You are viewing a plain text version of this content. The canonical link for it is here.
Posted to dev@beam.apache.org by Ismaël Mejía <ie...@gmail.com> on 2020/05/01 13:04:38 UTC
Re: possible bug in AvroUtils
I dug deeper and found that this global static change was introduced
since the beginning of the Avro / Beam Schema support (Beam 2.15.0):
https://github.com/apache/beam/commit/2a40c576cfb
On Thu, Apr 30, 2020 at 8:52 PM Ismaël Mejía <ie...@gmail.com> wrote:
>
> Created https://issues.apache.org/jira/browse/BEAM-9863 to track this.
> Any taker?
>
> On Thu, Apr 30, 2020 at 5:54 PM Reuven Lax <re...@google.com> wrote:
> >
> > I'm not sure who added that, but it's been there for a while. Making global static changes like that in our module seems like poor form - I wonder if there's a better approach.
> >
> > On Thu, Apr 30, 2020 at 8:36 AM Brian Hulette <bh...@google.com> wrote:
> >>
> >> It seems likely this is a side effect of some static initialization in AvroUtils: https://github.com/apache/beam/blob/763b7ccd17a420eb634d6799adcd3ecfcf33d6a7/sdks/java/core/src/main/java/org/apache/beam/sdk/schemas/utils/AvroUtils.java#L99
> >>
> >> On Wed, Apr 29, 2020 at 9:59 PM Reuven Lax <re...@google.com> wrote:
> >>>
> >>> I've copied this failing test into my client, and it passes for me. I can't reproduce the failure.
> >>>
> >>> On Wed, Apr 29, 2020 at 6:34 PM Luke Cwik <lc...@google.com> wrote:
> >>>>
> >>>> +dev +Brian Hulette +Reuven Lax
> >>>>
> >>>> On Wed, Apr 29, 2020 at 4:21 AM Paolo Tomeo <p....@gmail.com> wrote:
> >>>>>
> >>>>> Hi all,
> >>>>>
> >>>>> I think the method AvroUtils.toBeamSchema has a not expected side effect.

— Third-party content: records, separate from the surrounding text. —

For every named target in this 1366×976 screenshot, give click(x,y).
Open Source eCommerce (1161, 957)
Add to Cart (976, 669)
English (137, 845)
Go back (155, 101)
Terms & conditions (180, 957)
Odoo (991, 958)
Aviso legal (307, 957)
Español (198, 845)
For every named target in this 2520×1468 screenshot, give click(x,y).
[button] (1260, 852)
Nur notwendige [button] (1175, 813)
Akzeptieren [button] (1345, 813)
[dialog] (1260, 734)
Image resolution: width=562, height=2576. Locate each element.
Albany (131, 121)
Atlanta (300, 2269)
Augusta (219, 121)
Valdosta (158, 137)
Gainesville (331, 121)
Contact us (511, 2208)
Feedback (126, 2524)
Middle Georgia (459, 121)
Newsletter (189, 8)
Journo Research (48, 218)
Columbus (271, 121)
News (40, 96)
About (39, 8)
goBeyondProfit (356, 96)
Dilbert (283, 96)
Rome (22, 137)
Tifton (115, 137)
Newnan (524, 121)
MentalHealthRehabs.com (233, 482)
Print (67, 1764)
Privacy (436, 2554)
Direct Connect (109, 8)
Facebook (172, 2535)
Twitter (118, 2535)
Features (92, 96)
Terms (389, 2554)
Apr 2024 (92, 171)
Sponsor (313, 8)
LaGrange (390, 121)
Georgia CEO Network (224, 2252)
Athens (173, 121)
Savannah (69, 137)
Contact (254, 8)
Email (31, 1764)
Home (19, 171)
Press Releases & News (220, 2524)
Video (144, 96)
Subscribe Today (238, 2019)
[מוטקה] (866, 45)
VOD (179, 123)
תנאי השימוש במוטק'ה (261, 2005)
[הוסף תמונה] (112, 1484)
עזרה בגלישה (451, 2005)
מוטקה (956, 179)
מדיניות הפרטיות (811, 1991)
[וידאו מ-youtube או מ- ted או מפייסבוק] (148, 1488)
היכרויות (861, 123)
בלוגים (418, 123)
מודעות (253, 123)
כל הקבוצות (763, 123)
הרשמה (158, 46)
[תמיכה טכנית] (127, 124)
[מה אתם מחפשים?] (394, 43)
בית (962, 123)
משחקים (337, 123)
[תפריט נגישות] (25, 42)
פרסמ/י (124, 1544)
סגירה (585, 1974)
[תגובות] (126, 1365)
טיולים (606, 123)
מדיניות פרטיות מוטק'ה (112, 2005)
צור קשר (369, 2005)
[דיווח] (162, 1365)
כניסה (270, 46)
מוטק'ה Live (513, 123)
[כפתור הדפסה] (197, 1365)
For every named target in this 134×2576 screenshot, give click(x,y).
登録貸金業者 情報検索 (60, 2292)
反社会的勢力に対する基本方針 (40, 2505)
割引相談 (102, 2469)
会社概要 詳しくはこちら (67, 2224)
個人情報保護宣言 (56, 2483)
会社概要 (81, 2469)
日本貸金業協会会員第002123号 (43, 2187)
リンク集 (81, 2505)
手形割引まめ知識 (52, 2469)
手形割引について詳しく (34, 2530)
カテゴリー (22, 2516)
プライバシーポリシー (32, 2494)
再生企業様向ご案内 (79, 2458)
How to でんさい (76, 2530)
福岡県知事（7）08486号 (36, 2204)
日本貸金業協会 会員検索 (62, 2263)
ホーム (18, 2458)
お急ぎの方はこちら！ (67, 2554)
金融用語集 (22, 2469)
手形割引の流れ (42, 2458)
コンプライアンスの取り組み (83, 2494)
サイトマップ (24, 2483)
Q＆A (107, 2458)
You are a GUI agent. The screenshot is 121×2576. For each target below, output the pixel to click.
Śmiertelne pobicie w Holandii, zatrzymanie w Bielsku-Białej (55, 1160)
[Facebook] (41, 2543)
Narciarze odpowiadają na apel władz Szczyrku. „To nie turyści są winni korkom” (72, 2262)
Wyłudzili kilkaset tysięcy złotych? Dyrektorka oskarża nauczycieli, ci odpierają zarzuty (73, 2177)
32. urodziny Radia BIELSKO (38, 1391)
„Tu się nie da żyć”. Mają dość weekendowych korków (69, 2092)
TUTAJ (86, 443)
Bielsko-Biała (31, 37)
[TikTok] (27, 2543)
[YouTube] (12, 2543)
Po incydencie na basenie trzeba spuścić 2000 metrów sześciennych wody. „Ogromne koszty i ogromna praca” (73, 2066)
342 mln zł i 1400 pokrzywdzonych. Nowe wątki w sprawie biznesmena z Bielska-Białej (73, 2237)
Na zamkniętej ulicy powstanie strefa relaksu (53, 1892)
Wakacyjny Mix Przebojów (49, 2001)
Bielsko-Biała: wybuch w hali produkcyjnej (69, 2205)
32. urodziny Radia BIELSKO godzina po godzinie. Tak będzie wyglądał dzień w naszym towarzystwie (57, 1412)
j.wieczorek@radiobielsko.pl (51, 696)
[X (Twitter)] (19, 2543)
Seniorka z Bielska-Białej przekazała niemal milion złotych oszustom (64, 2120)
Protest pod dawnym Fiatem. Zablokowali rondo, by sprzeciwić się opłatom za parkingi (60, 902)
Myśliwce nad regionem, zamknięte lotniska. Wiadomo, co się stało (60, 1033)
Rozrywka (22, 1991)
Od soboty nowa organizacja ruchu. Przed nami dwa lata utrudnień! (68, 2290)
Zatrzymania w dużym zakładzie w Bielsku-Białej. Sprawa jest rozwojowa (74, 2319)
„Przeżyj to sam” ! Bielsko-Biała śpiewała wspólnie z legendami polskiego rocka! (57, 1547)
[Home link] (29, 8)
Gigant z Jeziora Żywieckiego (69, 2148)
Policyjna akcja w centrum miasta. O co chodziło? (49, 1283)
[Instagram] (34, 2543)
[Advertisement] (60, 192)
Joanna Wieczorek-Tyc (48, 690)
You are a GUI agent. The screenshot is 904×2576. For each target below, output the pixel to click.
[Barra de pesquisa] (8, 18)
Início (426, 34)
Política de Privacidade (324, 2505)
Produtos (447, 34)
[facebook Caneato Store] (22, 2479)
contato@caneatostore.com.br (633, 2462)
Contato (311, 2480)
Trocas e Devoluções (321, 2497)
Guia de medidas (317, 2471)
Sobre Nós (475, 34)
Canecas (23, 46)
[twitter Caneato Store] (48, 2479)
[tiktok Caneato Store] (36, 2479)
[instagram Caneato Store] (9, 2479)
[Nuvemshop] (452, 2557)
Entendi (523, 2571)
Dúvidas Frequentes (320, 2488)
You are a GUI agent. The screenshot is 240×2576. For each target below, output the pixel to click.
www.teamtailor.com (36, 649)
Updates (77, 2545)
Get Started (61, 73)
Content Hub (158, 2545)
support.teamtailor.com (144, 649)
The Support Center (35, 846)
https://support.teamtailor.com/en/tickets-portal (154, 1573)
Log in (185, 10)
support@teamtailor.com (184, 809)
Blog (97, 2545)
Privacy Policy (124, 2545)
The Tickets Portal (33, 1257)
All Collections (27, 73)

> >>>>> I found out that, if you invoke it and then you run a pipeline of GenericRecords containing a timestamp (l tried with logical-type timestamp-millis), Beam converts such timestamp from long to org.joda.time.DateTime. Even if you don't apply any transformation to the pipeline.
> >>>>> Do you think it's a bug?
> >>>>>
> >>>>> Below you can find a simple test class I wrote in order to replicate the problem.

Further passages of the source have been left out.